In medicine, hyperventilation, also known as tachypnea or hyperpnea, is the state of breathing faster or deeper than necessary, and thereby reducing the carbon dioxide concentration of the blood below normal. This causes various symptoms such as numbness or tingling in the hands, feet and lips, lightheadedness, dizziness headache, chest pain and sometimes fainting.
Stress or anxiety commonly cause hyperventilation; this is known as hyperventilation syndrome. Hyperventilation can be brought about voluntarily, by taking excessive deep breaths. It can also result from inflating numerous party balloons by mouth. Hyperventilation also occurs as a consequence of various lung diseases, head injury or stroke, or when the body lacks oxygen (hypoxia), for instance in high altitude or as a result of anaemia. Lastly, in the case of metabolic acidosis, the body uses hyperventilation to counter the increased acidity of the blood.
In normal breathing, both the depth and frequency of breaths is varied by the neural system in order to balance the flow of oxygen into the body with the flow of carbon dioxide out of the body. The gasses in the alveoli of the lungs are nearly in equilibrium with the gasses in the blood. Normally, less than 10% of the gas in the alveoli is replaced each breath. Deeper or quicker breaths exchange more of the alvolar gas with air and have the net effect of drawing more carbon dioxide out of the body, since the carbon dioxide concentration in normal air is very low.

**Work task 1:**
According to the passage on hyperventilation, what is hyperventilation caused by stress or anxiety called?
**Work task 2:**
Please echo the passage on hyperventilation between "In normal breathing, both" and "is very low.", inclusive.

Saved entries
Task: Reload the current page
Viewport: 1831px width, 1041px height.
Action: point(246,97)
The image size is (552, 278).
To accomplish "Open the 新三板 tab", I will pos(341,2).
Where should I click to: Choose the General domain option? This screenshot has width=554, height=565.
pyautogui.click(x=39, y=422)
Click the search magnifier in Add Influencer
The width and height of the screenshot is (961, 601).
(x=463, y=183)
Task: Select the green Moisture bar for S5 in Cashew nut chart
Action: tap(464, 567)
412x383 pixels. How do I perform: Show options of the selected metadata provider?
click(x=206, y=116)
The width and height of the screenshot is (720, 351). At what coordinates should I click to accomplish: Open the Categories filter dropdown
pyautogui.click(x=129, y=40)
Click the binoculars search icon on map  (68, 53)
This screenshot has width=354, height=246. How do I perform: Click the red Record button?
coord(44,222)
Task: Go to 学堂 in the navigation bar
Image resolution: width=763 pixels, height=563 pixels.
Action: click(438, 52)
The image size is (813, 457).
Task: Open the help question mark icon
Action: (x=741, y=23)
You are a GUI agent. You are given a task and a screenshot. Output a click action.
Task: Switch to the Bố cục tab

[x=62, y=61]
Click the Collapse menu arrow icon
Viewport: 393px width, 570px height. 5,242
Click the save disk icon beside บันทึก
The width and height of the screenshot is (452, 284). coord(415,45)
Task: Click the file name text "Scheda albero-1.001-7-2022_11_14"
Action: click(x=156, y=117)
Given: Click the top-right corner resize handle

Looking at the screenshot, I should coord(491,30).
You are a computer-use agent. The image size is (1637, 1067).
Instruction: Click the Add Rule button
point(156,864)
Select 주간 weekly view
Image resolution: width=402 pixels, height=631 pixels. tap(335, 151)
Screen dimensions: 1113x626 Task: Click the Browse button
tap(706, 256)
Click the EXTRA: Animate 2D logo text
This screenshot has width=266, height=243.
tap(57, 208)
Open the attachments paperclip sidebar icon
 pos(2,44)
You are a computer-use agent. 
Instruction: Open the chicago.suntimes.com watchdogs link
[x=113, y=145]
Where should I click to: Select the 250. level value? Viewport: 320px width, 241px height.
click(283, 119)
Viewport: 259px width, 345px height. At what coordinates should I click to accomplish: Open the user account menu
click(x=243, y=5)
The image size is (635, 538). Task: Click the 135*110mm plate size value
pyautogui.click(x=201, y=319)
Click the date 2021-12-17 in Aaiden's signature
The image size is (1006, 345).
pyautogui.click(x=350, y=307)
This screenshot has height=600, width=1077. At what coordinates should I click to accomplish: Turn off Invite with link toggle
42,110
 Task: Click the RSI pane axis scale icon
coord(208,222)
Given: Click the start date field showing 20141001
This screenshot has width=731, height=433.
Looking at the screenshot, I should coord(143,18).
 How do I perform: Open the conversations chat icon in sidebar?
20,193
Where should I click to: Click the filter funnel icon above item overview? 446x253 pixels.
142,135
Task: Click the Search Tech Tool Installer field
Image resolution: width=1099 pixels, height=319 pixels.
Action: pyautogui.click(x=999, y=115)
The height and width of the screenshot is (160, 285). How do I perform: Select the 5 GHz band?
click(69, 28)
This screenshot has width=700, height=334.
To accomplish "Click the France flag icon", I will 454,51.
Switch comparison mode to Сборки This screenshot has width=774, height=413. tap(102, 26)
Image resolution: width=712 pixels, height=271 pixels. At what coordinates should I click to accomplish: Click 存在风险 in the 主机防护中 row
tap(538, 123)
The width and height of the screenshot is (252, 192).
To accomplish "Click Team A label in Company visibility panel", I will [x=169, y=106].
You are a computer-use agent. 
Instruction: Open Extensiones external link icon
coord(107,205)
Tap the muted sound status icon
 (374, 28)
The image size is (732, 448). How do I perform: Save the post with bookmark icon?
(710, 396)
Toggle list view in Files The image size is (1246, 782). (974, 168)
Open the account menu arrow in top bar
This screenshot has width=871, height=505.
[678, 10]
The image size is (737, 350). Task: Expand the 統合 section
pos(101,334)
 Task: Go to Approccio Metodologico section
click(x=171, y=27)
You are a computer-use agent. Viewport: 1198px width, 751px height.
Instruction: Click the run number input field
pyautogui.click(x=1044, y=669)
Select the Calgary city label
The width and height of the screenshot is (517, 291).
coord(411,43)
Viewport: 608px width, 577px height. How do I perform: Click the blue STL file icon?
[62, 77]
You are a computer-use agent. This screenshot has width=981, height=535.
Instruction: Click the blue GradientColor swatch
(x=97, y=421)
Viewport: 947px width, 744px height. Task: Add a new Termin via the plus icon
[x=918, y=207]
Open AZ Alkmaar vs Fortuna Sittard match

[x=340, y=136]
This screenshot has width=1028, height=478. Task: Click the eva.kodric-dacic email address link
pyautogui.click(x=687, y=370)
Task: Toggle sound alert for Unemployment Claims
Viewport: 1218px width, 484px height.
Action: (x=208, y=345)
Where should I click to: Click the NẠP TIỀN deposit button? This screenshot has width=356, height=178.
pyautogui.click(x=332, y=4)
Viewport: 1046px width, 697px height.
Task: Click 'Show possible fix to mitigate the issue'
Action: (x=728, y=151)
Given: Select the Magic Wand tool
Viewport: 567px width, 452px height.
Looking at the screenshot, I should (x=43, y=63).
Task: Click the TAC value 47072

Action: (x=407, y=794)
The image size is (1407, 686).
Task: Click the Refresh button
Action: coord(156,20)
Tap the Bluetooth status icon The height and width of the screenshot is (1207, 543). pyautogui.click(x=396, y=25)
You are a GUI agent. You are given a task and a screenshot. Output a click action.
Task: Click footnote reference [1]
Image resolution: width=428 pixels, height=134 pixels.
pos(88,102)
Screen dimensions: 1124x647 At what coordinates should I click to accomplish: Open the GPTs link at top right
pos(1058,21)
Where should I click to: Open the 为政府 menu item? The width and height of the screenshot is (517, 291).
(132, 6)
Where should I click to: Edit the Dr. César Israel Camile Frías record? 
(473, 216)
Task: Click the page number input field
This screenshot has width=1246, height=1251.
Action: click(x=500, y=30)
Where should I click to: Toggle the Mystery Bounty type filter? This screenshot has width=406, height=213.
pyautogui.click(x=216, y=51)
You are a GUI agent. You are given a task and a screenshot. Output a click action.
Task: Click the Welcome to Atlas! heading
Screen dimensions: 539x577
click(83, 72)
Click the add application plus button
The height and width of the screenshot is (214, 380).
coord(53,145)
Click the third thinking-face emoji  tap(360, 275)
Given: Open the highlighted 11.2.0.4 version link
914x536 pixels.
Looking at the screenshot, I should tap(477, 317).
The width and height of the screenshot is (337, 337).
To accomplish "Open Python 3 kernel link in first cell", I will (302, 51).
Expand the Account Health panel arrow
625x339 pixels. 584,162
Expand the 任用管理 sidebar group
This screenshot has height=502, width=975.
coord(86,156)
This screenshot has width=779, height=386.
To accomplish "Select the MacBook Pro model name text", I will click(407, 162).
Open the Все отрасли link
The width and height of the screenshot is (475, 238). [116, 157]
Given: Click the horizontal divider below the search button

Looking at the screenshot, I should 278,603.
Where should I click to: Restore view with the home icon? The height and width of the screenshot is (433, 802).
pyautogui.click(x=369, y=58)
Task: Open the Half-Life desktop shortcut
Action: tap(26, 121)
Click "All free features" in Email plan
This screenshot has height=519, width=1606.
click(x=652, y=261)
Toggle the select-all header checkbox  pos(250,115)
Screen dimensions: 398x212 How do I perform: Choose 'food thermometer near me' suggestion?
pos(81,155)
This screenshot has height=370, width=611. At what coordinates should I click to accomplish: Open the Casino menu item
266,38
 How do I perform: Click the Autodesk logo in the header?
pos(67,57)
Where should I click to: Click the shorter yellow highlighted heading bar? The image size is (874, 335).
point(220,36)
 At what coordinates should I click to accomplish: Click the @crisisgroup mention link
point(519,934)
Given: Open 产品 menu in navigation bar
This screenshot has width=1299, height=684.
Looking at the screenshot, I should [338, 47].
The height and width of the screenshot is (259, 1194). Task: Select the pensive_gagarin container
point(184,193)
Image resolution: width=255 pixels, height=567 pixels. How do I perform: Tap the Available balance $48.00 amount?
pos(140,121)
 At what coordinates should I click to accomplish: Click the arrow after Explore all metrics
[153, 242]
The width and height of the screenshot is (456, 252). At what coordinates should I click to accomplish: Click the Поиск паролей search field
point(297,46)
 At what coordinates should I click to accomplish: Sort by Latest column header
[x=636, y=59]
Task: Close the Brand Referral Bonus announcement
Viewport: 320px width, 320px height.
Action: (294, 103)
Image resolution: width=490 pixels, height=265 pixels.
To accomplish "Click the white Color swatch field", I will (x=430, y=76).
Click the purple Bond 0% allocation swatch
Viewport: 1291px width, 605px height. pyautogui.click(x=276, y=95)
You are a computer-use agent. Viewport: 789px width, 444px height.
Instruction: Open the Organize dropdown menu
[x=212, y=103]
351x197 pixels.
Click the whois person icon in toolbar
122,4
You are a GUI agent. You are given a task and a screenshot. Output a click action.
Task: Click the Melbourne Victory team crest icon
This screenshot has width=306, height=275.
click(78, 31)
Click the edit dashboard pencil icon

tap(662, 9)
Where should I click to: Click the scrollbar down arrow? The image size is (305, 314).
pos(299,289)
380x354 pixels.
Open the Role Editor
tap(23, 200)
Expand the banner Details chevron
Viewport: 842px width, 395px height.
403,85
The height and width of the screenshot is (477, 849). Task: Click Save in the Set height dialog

**Task solution 1:**
Hyperventilation syndrome.

**Task solution 2:**
In normal breathing, both the depth and frequency of breaths is varied by the neural system in order to balance the flow of oxygen into the body with the flow of carbon dioxide out of the body. The gasses in the alveoli of the lungs are nearly in equilibrium with the gasses in the blood. Normally, less than 10% of the gas in the alveoli is replaced each breath. Deeper or quicker breaths exchange more of the alvolar gas with air and have the net effect of drawing more carbon dioxide out of the body, since the carbon dioxide concentration in normal air is very low.